I love Friedkin’s spartan direction. He wasn’t a showman, he was a master of patience but could still deliver thrills of the most immediate calibre. The film’s colour is deliberate, mixing from jungle greens and twilight blues broken up by the occasional burst of furious orange in the wake of an explosion. Every cut here builds to an absolute. I appreciate the time he takes in setting up the characters, introducing them in their own extended prologues before bringing them together finally about an hour in. A major studio wouldn’t stand for that kind of pacing in this day and age, you can bet your ass, but it is essential to the film’s impact.
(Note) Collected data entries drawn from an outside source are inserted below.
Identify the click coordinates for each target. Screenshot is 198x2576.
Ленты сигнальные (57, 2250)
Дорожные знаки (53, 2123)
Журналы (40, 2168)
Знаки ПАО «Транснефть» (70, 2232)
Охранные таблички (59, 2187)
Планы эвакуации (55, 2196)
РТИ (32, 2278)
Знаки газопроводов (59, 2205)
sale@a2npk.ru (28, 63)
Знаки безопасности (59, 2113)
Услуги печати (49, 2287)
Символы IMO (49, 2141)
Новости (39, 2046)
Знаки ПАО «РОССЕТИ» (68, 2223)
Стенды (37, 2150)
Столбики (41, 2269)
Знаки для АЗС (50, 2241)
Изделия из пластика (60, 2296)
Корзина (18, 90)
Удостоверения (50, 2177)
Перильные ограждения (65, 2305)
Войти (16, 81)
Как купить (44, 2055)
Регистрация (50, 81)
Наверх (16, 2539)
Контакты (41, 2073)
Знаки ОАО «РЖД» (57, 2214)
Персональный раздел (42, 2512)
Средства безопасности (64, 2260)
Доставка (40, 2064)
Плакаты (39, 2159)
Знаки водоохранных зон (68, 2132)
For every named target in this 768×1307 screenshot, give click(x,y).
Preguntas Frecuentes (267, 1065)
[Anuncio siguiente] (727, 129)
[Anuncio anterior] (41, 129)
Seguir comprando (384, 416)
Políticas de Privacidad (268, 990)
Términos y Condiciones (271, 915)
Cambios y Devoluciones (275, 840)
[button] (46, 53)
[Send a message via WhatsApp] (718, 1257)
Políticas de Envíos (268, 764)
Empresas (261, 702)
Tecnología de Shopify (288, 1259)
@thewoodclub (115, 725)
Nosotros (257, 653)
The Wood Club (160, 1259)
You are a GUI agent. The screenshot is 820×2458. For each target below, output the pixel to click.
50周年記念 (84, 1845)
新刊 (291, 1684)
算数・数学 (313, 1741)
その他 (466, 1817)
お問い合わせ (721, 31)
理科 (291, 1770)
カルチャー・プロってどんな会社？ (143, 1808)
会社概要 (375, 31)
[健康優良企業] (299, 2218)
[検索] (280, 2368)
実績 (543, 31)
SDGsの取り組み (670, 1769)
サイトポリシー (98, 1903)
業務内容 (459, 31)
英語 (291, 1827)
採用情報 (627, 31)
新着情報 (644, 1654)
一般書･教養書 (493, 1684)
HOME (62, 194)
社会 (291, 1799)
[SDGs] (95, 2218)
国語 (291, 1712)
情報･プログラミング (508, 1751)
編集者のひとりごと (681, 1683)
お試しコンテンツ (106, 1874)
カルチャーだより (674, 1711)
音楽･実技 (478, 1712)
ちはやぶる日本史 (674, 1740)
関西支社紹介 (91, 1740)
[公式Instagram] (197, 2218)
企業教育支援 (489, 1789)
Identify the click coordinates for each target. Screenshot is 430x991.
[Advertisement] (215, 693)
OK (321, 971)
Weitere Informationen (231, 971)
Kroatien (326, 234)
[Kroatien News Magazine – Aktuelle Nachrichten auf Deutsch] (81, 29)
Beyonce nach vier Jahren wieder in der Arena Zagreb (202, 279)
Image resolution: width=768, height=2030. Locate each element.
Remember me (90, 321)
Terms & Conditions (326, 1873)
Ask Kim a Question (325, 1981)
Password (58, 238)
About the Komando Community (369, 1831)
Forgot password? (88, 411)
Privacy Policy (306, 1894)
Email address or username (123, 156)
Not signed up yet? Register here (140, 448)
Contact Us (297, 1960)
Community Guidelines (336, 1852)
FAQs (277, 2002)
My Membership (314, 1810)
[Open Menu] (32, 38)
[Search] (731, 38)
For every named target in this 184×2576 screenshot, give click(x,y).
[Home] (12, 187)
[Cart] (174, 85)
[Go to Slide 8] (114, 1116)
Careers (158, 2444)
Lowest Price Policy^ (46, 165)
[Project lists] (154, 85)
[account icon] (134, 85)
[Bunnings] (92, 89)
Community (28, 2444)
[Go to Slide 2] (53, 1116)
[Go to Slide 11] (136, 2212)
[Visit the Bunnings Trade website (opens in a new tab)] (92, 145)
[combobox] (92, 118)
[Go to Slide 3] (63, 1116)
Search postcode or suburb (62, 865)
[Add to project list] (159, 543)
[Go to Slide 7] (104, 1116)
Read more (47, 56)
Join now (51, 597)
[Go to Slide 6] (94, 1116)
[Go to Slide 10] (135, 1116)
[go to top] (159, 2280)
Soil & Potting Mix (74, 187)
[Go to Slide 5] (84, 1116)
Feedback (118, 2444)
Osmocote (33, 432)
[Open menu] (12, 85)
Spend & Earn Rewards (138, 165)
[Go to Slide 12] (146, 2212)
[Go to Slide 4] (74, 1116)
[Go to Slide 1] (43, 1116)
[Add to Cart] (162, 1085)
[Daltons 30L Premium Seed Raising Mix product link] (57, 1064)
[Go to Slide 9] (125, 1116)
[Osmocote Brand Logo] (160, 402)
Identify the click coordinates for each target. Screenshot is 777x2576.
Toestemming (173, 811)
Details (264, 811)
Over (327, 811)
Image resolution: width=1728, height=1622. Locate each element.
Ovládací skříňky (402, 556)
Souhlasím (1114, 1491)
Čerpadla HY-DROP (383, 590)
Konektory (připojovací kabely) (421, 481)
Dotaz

Aside from Tangerine Dream’s discordant score, Friedkin’s main instrument is silence. When I think of Sorcerer I think of all the quiet moments – and there are many – and how all of them feel loud and chaotic because of the tension built in. Roy Scheider, Bruno Cremer, Francisco Rabal and Amidou are the film’s heroes and they each come from separate ends of the earth. All of these characters are broken and abandoned. They might as well be dead. Of-course they are the perfect candidates to dance with the devil and drive two trucks of dynamite across the most hellish terrain you could imagine. In their world, life is cheap and death is a fortune. I think of their faces, occasionally intercut with the boxes of nitroglycerin that any moment could blow them off the face of the earth and I think of the silence on the soundtrack. The sound of fate. They each become increasingly worn down, beaten and frenzied. At many points they laugh in the face of death. What have they got to lose? By the end Scheider finds himself in a wasteland and appears to lose his mind and his soul. Once the film’s credits role, it’s not clear that he ever got it back.

The bridge sequence is one of the great set-pieces in film history. It is mostly scored with the sound of battering rain, wind and the increasingly desperate creak of wood and squeaky tires on planks yet, again, when I think of it I almost see it as a silent sequence. Purely cinematic and unbearably tense. Kurosawa would be proud.

I’m pretty in awe of this movie. I’m so shocked it wasn’t embraced upon release because it so perfectly embodies everything great about 70s filmmaking yet, at the time, it was seen as a director’s folly. Even now it feels fresh, modern and primal. The international cast are perfect, only Scheider’s face is recognisable but even he seemed to resist the label of movie-star. It is as genuine as dirt under your fingernails and will make you sweat and occasionally forget to draw breath. It’s close to being a perfect film. A hot-blooded, stare-death-down masterpiece. Give me this over Star Wars any day.